Project Blackbox puts a data center inside a box. A big box. Very big box.
By Dan Moren, Macworld
Sun is thinking inside the box with their new
Project Blackbox. Sure, it looks like an ordinary shipping container, but inside you’ll find a state-of-the-art modular, lights out data center. Simply hookup water, power, and network cables to the container, and you’ll have a vast enterprise-level computing infrastructure at your fingertips.
A single Project Blackbox could accommodate 250 Sun Fire T1000 servers with the CoolThreads technology with 2000 cores and 8000 simultaneous threads.
A single Project Blackbox could accommodate 250 x64-based servers with 1000 cores.
A single Project Blackbox could provide as much as 1.5 petabytes of disk storage or 2 petabytes of energy-efficient tape storage.

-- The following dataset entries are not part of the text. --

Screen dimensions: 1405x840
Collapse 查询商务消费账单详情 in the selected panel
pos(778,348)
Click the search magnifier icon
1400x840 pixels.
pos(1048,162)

A single Project Blackbox could provide 7 terabytes of memory.
A single Project Blackbox could handle up to 10,000 simultaneous desktop users.
A single Project Blackbox currently has sufficient power and cooling to support 200 kilowatts of rackmounted equipment.

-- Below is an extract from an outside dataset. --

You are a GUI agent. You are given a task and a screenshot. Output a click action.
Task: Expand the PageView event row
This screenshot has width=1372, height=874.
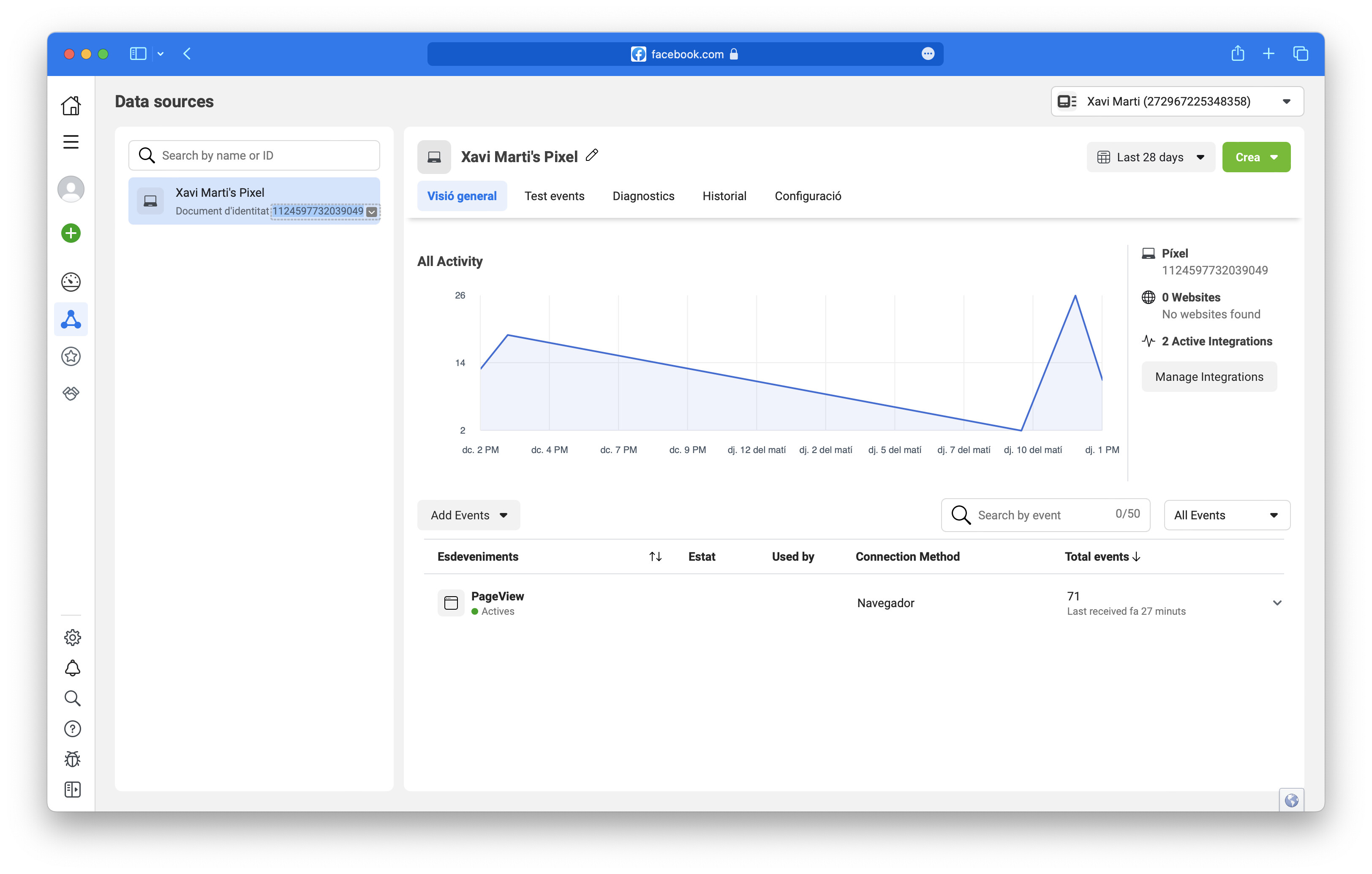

The shipping container form factor was the key, according to Sun executives:
“When everyone was racing to build the smallest rackmount servers, we asked a contrarian question: ‘What is the biggest computer we could build?’ We realized the answer had better not be bigger than a shipping container if we wanted to transport it easily,” [Sun CTO Greg] Papadopoulos explained.

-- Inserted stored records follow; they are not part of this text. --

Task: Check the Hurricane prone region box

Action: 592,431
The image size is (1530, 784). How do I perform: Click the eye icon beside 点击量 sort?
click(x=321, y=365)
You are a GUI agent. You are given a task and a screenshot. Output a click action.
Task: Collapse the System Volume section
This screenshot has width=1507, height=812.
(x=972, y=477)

While there are a number of suggested uses for Project Blackbox, to me the most compelling by far is its use for global relief organizations. There are any number of organizations that could benefit from an easily transportable data center, though there is the problem of providing the necessary infrastructure (reliable power and network connections can be hard to come by in developing nations and conflict regions). Perhaps generator and satellite network connection options could be explored as well.